### Records supplied
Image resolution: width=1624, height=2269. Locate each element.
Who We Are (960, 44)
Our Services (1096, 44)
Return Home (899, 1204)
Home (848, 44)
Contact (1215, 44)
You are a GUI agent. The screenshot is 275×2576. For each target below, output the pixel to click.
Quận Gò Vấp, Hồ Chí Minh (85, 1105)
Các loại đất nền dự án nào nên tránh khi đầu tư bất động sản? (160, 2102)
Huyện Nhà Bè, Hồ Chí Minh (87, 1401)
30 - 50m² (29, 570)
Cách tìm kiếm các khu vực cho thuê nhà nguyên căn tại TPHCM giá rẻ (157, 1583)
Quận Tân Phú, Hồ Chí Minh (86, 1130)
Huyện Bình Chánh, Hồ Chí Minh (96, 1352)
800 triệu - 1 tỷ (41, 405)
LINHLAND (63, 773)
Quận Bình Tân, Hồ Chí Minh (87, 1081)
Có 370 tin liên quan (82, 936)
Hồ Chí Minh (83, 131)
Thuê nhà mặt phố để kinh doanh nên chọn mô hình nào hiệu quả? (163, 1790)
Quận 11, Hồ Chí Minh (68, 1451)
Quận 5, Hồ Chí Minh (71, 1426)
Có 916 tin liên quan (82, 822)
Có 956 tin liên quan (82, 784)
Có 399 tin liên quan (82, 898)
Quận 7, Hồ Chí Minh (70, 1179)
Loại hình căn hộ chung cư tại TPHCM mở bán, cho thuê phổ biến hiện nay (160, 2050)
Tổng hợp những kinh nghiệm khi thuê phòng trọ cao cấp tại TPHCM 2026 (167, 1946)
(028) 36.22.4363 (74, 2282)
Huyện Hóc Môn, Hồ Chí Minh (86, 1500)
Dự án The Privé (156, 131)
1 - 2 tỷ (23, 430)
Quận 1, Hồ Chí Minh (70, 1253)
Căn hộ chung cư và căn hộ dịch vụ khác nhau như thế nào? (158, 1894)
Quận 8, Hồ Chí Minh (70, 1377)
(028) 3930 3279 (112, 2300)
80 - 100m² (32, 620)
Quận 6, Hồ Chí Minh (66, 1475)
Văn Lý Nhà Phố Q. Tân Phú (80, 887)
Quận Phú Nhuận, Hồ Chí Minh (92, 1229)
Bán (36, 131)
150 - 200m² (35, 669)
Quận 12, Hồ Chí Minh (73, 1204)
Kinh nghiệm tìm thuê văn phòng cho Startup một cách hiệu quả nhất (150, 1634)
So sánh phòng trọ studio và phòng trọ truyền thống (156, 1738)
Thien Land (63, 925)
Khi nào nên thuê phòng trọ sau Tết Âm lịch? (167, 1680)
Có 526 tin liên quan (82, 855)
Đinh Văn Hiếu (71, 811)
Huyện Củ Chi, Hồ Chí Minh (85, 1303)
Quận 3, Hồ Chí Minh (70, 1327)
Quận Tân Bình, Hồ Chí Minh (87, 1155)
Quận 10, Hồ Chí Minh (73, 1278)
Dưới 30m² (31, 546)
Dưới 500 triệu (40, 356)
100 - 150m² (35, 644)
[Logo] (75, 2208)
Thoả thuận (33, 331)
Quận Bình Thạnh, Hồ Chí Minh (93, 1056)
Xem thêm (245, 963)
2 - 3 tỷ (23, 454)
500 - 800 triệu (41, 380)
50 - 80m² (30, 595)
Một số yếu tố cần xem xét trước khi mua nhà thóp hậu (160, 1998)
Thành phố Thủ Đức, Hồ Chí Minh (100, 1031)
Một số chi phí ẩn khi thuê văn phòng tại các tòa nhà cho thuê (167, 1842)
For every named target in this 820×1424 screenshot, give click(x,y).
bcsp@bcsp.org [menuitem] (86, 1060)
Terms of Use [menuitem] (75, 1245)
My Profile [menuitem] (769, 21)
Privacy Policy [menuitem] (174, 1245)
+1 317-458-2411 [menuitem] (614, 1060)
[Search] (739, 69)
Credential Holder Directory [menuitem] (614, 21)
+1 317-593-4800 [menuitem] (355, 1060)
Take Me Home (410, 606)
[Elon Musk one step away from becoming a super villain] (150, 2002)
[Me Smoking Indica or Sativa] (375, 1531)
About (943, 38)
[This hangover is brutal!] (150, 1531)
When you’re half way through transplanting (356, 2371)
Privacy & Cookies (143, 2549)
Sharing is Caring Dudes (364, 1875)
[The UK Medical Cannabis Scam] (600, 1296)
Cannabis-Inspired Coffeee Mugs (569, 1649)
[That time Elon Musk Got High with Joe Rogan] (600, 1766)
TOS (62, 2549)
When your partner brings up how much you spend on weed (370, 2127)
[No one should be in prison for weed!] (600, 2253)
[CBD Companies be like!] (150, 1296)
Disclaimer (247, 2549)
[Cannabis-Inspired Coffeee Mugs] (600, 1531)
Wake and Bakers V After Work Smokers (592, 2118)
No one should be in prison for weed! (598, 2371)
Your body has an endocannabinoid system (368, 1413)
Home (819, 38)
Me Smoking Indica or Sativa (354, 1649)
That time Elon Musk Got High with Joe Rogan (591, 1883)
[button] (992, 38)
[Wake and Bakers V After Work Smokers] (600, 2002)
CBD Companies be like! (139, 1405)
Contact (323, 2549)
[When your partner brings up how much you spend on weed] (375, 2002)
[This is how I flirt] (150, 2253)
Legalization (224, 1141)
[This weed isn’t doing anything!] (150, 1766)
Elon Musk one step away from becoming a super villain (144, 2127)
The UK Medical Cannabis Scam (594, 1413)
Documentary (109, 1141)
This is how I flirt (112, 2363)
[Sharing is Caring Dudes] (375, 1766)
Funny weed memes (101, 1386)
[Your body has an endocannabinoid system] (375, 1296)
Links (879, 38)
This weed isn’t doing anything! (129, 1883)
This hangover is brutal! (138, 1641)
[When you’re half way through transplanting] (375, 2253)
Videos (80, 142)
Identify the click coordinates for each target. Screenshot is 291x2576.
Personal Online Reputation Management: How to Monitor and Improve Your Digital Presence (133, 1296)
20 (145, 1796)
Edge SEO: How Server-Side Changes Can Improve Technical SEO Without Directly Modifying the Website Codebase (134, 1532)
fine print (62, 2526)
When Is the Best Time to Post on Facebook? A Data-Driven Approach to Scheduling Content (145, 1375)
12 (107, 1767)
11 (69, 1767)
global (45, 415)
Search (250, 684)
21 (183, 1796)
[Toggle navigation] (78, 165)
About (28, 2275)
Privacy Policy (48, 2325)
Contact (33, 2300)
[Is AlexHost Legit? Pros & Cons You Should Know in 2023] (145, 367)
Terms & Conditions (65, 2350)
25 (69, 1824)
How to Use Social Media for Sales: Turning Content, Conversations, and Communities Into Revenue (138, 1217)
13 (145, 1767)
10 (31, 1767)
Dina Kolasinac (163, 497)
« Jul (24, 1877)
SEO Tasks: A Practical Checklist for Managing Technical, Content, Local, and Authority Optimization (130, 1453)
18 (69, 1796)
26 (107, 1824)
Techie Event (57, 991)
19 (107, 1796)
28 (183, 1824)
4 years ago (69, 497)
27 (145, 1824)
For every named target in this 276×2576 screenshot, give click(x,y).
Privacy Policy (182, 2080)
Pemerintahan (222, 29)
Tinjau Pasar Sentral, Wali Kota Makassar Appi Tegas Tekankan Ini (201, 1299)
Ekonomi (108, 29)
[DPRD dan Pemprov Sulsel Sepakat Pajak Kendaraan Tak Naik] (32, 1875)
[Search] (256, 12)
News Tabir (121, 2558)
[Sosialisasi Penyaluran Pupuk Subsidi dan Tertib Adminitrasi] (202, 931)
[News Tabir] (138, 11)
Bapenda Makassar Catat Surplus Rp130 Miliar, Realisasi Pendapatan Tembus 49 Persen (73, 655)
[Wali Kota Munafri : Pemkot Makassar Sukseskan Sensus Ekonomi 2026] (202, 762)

### What the task requires
Word for word, restate the listing above from its first line to the line with "Contact (1215, 44)", keeping both.

### Task solution
Image resolution: width=1624, height=2269. Locate each element.
Who We Are (960, 44)
Our Services (1096, 44)
Return Home (899, 1204)
Home (848, 44)
Contact (1215, 44)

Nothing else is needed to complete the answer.